Frases de Respiración artificial

Respiración artificial

18 frases de Respiración artificial de Ricardo Piglia... Obra dónde se exploran dos momentos de la historia argentina, a través del relato de las vidas de Enrique Ossorio, que se suicida la víspera de la caída de Rosas, y de Marcelo Maggi, que intenta descifrar el enigma de aquella muerte.

Frases de Ricardo Piglia

Frases de Respiración artificial Ricardo Piglia

01. Por otro lado, la correspondencia es un género perverso: necesita de la distancia y de la ausencia para prosperar.


02. ¿Y qué es en definitiva la biografía de un escritor sino la historia de las transformaciones de su estilo?


03. Ahora sobrevivo y mi sueño está tan cerca de la vigilia que apenas si se puede llamar sueño.


04. Así somos él y yo, tal vez le sirva, (...), tipos sin arraigo, gente anacrónica, los últimos sobrevivientes de una estirpe en disolución.


05. Contar es entonces para mí un modo de borrar de los afluentes de mi memoria aquello que quiero mantener alejado para siempre de mi cuerpo.


06. Esa marcha afiebrada de los aventureros que avanzaban ávidamente hacia el oeste, ¿Qué era sino una búsqueda de la utopía por excelencia: el oro?


07. Sólo en la mente de los traidores y de los viles, de los hombres como yo, pueden surgir los bellos sueños que llamamos utopías.


08. Estoy convencido de que nunca nos sucede nada que no hayamos previsto, nada para lo que no estemos preparados. Nos han tocado malos tiempos, como a todos los hombres, y hay que aprender a vivir sin ilusiones.

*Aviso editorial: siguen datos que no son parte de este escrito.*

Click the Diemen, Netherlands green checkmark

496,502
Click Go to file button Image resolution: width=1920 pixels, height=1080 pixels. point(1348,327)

09. Sufro esa clásica desventura: haber querido apoderarme de esos documentos para descifrar en ellos la certidumbre de una vida y descubrir que son los documentos los que se han apoderado de mí y me han impuesto sus ritmos y su cronología y su verdad particular.

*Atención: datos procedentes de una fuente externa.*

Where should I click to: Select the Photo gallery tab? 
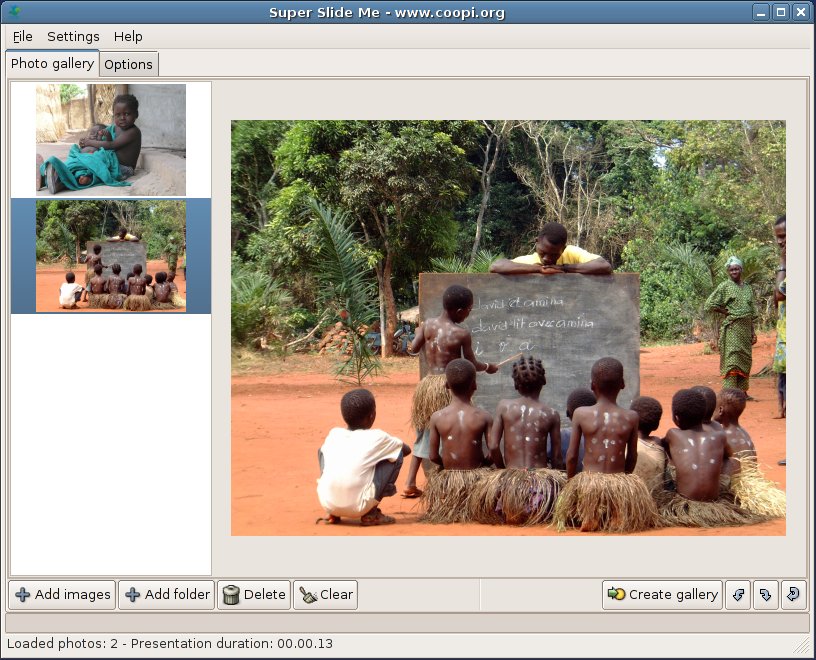point(52,63)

10. "Hay alguien que intercepta esos mensajes que vienen a mí. Un técnico", dijo, "un hombre llamado Arocena. Francisco José Arocena. Lee cartas. Igual que yo. Lee cartas que no le están dirigidas. Trata, como yo, de descifrarlas. Trata", dijo, "como yo de descifrar el mensaje secreto de la historia".


11. Hay pocas ideas en las Universidades (hay pocas ideas en todos lados, Wittgenstein tuvo dos en toda su vida) pero todos creen que eso que piensan es una idea. Ideas pocas, hipótesis originales escasísimas, oro fino; el robo es el fantasma que recorre las universidades europeas (y no solo europeas).


12. ¿De qué sirve, joven, contar, si no es para borrar de la memoria todo lo que no sea el origen y el fin? Nada entre el origen y el fin, nada, una planicie, árida, la salina, entre él y yo, nada, la vastedad más inhóspita, entre el suicida y el sobreviviente.


13. Después del descubrimiento de Amércia no ha pasado nada en estos lares que merezca la más mínima atención. Nacimientos, necrológicas y desfiles militares: eso es todo. La historia argentina es el monólogo alucinado, interminable, del sargento Cabral en el momento de su muerte, transcrito por Roberto Arlt.


14. Fíjese en mí, le digo ahora. Vine a este pueblo hace más de treinta años y desde entonces estoy de paso. Estoy siempre de paso, soy lo que se dice un ave de paso, sólo que permanezco siempre en el mismo lugar. Permanezco siempre en el mismo lugar pero estoy de paso, le digo.


15. Sentía inclinación por lo que uno llama tipos fracasados, dijo. Pero ¿Qué es, dijo, un fracasado? Un hombre que no tiene quizás todos los dones, pero sí muchos, incluso bastantes más que los comunes en ciertos hombres de éxito. Tiene esos dones, dijo, y no los explota. Los destruye. De modo, dijo, que en realidad destruye su vida.


16. Después me preguntó si realmente yo lo había conocido a James Joyce...Lo conocí, le digo, en fin, lo vi un par de veces; era un tipo extremadamente miope, bastante hosco. Pésimo jugador de ajedrez. Él hubiera aceptado, supongo, su versión de que sólo existe la parodia (porque en realidad, y dicho entre paréntesis, ¿Qué era él sino una parodia de Shakespeare? ).